SOURCE PASSAGE:
####
UCL Research Domains


Getting to the heart of bone cancer

A deeper understanding of the genetics of bone cancers - the work of Professor Adrienne Flanagan and colleagues - is providing clinicians with greater diagnostic confidence and opening up new therapeutic opportunities.

There are multiple forms of primary bone tumours, both benign and malignant, which can be hard to distinguish down the microscope - with significant implications for treatment. However, over the past decade, the genetic profiles of the majority of bone tumours have been described, enabling pathologists to provide more sound diagnoses on which clinicians can base their treatments. Furthermore, genetic dissection of these tumours is providing new insights into their underlying biology - with implications for diagnosis, prognosis and therapy development.
####
GIVEN INFORMATION:
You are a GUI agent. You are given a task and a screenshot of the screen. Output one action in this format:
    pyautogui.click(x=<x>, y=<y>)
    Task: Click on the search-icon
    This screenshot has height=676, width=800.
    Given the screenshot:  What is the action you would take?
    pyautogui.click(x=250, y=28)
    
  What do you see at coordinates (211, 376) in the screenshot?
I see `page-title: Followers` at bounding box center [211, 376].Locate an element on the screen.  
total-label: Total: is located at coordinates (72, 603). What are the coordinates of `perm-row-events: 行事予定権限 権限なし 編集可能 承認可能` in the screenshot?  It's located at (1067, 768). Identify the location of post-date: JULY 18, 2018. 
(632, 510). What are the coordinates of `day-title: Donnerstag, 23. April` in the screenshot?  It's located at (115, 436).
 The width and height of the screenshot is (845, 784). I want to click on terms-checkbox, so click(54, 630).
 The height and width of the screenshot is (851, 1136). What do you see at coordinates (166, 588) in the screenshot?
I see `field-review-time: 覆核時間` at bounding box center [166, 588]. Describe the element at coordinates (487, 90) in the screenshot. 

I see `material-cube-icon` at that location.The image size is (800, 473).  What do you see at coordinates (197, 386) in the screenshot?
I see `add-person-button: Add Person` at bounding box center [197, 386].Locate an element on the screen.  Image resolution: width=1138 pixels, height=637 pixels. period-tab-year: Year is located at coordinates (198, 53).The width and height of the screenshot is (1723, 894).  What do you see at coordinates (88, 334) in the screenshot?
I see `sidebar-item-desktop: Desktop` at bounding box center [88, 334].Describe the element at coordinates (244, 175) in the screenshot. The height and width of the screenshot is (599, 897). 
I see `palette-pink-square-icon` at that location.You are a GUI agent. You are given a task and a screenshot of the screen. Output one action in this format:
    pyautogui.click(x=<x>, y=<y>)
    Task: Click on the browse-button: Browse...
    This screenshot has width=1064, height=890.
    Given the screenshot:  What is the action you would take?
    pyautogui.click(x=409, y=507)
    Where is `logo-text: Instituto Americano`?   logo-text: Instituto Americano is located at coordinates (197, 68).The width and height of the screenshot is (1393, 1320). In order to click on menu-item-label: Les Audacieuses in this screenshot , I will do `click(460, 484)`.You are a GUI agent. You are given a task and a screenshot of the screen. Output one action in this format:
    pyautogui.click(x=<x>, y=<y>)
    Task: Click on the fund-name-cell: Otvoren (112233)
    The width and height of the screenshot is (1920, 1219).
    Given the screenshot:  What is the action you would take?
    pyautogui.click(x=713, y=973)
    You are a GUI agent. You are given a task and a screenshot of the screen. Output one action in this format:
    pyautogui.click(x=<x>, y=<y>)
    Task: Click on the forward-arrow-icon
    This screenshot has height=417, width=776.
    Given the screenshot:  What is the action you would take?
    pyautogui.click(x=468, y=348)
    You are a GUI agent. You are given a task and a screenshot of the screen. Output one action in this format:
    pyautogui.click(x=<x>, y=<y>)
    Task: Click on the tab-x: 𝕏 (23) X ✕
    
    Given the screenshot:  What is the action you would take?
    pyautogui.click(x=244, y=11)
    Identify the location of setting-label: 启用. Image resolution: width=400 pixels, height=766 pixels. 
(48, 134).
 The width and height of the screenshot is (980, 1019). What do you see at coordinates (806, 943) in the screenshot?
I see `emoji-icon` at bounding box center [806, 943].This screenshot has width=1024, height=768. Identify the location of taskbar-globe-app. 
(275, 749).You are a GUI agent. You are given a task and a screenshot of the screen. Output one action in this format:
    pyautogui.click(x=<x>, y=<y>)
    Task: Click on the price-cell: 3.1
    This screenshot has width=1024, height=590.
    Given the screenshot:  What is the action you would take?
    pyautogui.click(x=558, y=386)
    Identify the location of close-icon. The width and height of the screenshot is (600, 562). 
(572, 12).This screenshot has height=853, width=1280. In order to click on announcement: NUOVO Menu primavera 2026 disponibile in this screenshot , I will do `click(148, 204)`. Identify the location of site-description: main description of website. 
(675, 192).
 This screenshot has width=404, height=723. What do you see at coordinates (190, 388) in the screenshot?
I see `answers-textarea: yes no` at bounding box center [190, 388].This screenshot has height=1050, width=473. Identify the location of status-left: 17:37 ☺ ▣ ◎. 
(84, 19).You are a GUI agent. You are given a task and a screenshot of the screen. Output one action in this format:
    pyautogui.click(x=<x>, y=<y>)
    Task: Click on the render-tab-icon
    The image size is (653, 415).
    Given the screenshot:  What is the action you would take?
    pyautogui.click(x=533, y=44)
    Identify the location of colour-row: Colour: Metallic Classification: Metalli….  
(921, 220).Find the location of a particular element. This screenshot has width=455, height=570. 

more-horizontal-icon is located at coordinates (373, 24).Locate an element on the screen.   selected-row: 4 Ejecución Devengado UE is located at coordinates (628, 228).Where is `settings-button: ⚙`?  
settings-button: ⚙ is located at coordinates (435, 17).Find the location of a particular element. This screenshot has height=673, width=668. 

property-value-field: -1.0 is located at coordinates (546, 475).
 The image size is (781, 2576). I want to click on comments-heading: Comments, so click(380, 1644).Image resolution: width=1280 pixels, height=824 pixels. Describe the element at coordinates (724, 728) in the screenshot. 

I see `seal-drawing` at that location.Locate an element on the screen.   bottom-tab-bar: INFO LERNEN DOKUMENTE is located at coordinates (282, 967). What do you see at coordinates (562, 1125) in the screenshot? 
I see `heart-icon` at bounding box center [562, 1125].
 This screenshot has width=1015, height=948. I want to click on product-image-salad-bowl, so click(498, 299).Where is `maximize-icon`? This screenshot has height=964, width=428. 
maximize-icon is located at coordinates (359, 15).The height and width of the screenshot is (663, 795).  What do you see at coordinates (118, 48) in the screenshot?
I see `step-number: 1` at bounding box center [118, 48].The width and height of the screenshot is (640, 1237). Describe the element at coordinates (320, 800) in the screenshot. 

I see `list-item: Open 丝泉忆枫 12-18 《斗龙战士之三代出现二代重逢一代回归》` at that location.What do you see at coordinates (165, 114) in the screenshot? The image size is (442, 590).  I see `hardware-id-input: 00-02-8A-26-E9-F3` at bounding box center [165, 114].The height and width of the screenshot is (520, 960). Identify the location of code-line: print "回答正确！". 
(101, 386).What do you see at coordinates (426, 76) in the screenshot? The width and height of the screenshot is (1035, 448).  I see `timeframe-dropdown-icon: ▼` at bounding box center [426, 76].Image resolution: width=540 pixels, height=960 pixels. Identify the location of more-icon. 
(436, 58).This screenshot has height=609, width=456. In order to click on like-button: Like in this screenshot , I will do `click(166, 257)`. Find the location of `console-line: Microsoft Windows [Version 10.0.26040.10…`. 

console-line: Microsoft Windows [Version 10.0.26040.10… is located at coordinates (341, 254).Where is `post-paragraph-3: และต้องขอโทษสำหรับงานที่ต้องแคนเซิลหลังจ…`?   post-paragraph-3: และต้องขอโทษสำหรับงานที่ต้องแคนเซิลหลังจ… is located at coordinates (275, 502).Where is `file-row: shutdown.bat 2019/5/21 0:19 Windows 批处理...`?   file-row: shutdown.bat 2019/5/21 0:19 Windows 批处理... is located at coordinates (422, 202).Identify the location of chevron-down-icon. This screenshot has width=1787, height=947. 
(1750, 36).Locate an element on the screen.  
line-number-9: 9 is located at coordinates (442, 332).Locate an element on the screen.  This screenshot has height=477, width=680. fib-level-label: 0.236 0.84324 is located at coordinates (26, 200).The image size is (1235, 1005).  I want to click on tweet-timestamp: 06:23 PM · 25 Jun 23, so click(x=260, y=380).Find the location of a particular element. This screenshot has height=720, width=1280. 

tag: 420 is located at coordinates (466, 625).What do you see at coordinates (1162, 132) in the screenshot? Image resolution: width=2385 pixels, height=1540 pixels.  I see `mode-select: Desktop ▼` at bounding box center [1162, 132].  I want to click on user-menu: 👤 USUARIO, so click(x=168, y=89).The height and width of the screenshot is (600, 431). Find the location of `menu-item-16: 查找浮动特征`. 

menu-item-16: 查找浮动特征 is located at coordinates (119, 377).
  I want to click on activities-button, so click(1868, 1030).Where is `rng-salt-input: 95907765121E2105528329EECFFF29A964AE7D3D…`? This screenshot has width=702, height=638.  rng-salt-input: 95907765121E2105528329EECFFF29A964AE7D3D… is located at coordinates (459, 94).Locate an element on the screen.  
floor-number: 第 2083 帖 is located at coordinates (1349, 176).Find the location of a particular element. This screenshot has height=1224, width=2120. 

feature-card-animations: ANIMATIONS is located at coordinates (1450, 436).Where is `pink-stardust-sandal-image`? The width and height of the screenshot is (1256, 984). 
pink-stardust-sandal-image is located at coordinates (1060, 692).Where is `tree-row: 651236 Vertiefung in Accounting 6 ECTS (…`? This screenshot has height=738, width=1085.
####
Summarize the passage on bone cancer genetics in two sentences. The records have no role in this exercise.

Primary bone tumors take many benign and malignant forms that can be hard to distinguish under the microscope, which has significant implications for treatment. Over the past decade, the genetic profiles of most bone tumors have been described, giving pathologists a sounder basis for diagnosis and yielding new insights into tumor biology that bear on diagnosis, prognosis and therapy development.